Again, I'd like to have a Tropability policy to help determine when a work has enough unique tropable content. This subject would also affect other namespaces, mainly Art.

Deciding a minimum for UGC in particular would be tricky, as we'd have to draw a line that's fair and does't lead to imbalances. For example, is a small segment of UGC with four tropes less deserving of a page than a tiny game with only three tropes? That said I'll try anyway.

An example of a minimum criteria (the exact numbers could be adjusted) for a UGC page could be:

  1. having at least 5 Narrative Tropes that aren't just inherited from the source material, or
  2. having at least 10 tropes not inherited from the source material

I don't quite understand what you mean by "structurally different". If a game provides parts and players make stories out of those parts, is it really a Game Mod? It's changing the game from the inside, not from the outside in the way Game Mods do.

I wouldn't consider Everybody Edits a Game Maker since you can't significantly change the game's physics, gameplay, or graphics. The editor allows lots of Emergent Gameplay though, so levels can have hours of content and have their own stories more easily than, say, Super Mario Maker.

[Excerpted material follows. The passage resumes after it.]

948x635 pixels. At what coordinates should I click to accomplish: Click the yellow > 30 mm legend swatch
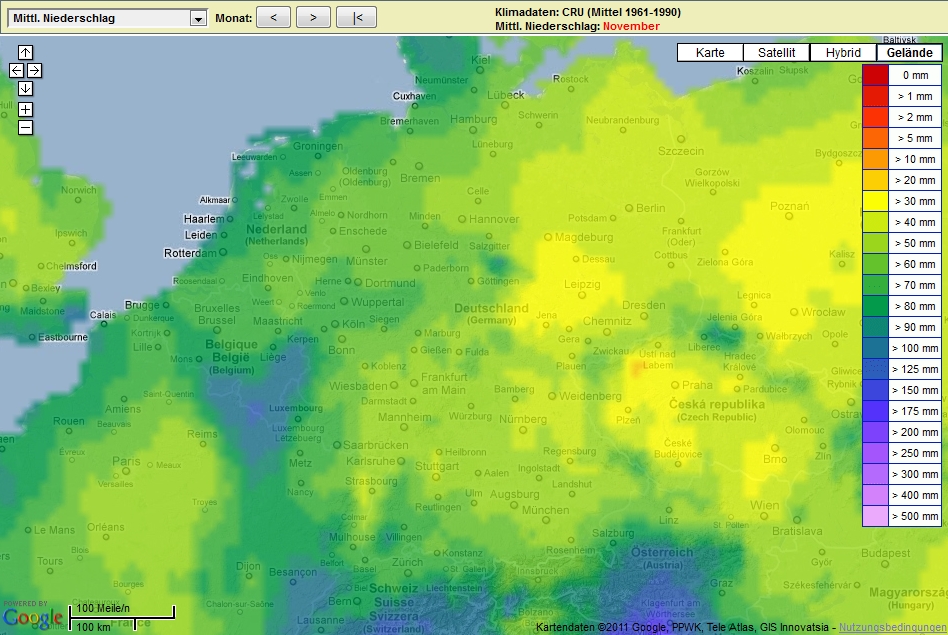click(875, 201)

TheBigCrunch Since: May, 2021 Relationship Status: watch?v=dQw4w9WgXcQ
#23: Nov 11th 2021 at 1:36:12 PM

I’ve thought about troping a fan-made level storyline made with the Level Editor of a game, and I always assumed that if I made it, I would make it as a separate page (option 5 of the og post), like with the mods of Friday Night Funkin', and create a separate index for other fan made storylines, also like with the aforementioned page. I think the storylines are tropeable, seeing as they have developed plots and characters. I’ve also thought of putting the name of the game where the storyline is from in the title, maybe as an alternate title, as to not totally distinguish it from the base game?

Edited by TheBigCrunch on Nov 11th 2021 at 4:38:54 AM

Twiddler (On A Trope Odyssey)
#24: Nov 11th 2021 at 2:44:25 PM

[up][up] The minimum number of tropes required for a work to have its own page is three. I agree that for UGC they shouldn't be inherited from the source material though, or at least they should have their own spin on them.

So for example, if the source work provides a "man riding a bird" sprite, dropping that onto a map would not count as Horse of a Different Color. But if you combine a "man" sprite and "bird" sprite into a "man riding a bird", then that would count.

Fighteer Lost in Space from The Time Vortex (Time Abyss) Relationship Status: TV Tropes ruined my love life
Lost in Space
#25: Nov 11th 2021 at 2:49:26 PM

Any such policy would fold into There Is No Such Thing as Notability.

Note that child works do not inherit tropes from their parent work by implication. Any content in a child work that is copied from the parent belongs to the parent, not the child. This includes "rearrangements" of parts of the parent, such as putting a man sprite on a pig sprite.

Only genuinely new creative content can be stated as belonging to the child work. This could include storylines and voice acting, but explicitly not use of existing art assets.